On 2 March 2017 at 09:52, Gilles <gil...@harfang.homelinux.org> wrote:

On Thu, 2 Mar 2017 09:35:53 -0600, Matt Sicker wrote:

Is the different behavior caused by svn versus git mirroring?


The "Math" and "Numbers" projects both use git.

Gilles

That read-only branch feature is really cool.
Some of this info might be
useful to include in the template readme files and such for commons.



On 2 March 2017 at 06:09, Gilles <gil...@harfang.homelinux.org> wrote:

On Thu, 2 Mar 2017 11:30:17 +0000, sebb wrote:

This info (when validated) should be added to the Wiki:

https://wiki.apache.org/commons/UsingGIT

...

Oh, it already is there at the end


Indeed, there is information there.
That works:
  $ git fetch github pull/72/head:fix-foo-in-bar

But is it simpler to
 1. remember the syntax
 2. go to the GitHub site (following the link "manually" posted by
    the contributor on the JIRA page)
 3. figure out what part of the GitHub page contains the string
    for replacing "fix-foo-in-bar"
 4. copy/paste it in a console
 5. run the above command
 6. merge the branch created by the above command
than have the full command posted automatically on the JIRA page,
so that the committer can do everything in one go?

Note that the command above is not the same as the syntax provided
in the automatic posts ("fetch" vs "pull").

Question is still: Why different behaviours of the GitHub mirrors?
Do we want this fixed?
How?


Thanks,
Gilles



On 2 March 2017 at 10:50, Gilles <gil...@harfang.homelinux.org> wrote:


On Wed, 1 Mar 2017 22:51:54 -0600, Matt Sicker wrote:


Normally the GitHub email gives you the proper command to use to pull
the
PR into your local git which you can merge and push (which merges the
PR
once GitHub gets updated from apache.org).

As for making sure that email gets sent, if it's not, file an INFRA
ticket
about it.
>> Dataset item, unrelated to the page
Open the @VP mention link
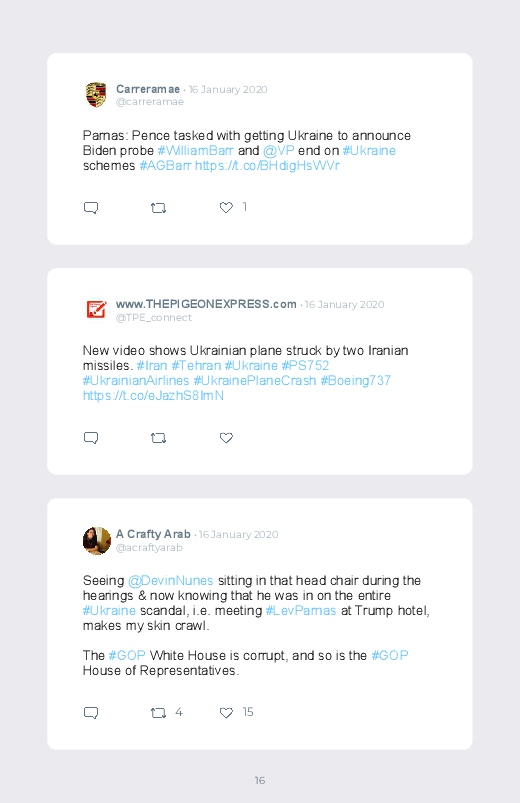This screenshot has width=520, height=803. pyautogui.click(x=279, y=151)
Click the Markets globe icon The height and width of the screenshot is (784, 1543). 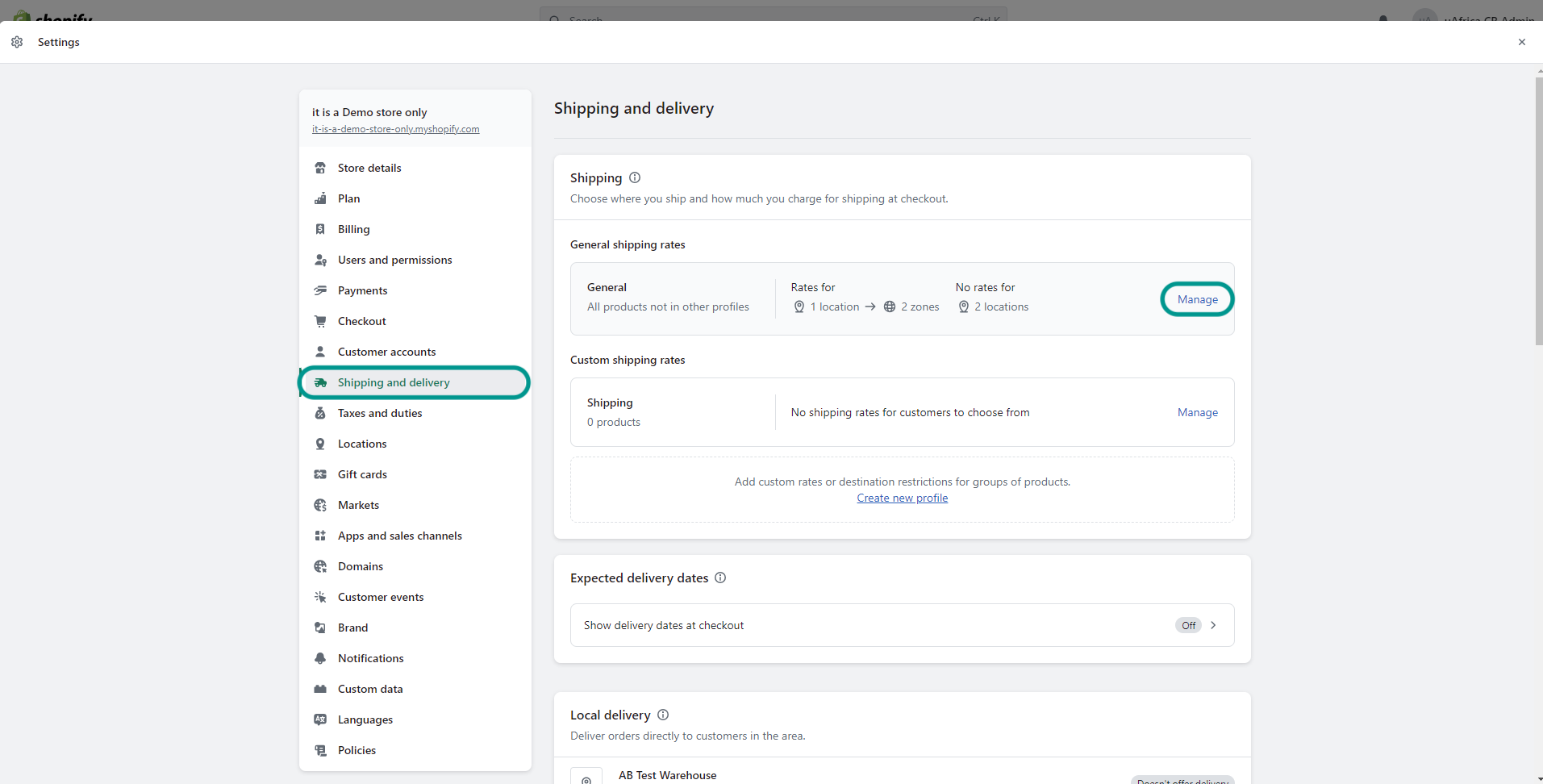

I've never tried it, but this might work:

git pull https://github.com/apache/commons-math/pull/55



$ git pull https://github.com/apache/commons-math/pull/55
remote: Not Found
fatal: repository 'https://github.com/apache/commons-math/pull/55/'
not
found

If you add .diff or .patch to the end of the URL, it gives you a diff

that
you can manually apply. The .diff URL appears to be a normal diff
while
the
.patch URL is the output of "git format-patch". So, if you download < https://github.com/apache/commons-math/pull/55.patch> and run "git
apply
55.patch", that'll commit it properly as if you merged the PR itself I
think (it'll set the commit author properly at least for proper
historical
attribution).



Thanks, that could be a (sub-optimal) solution.

Also, adding a commit message somewhere (e.g., a follow up empty commit

or
a changelog entry commit) containing the phrase "this closes #55" (or
maybe
just "closes #55"; it's pretty loose) is enough to close the PR, but
merging it should close it automatically.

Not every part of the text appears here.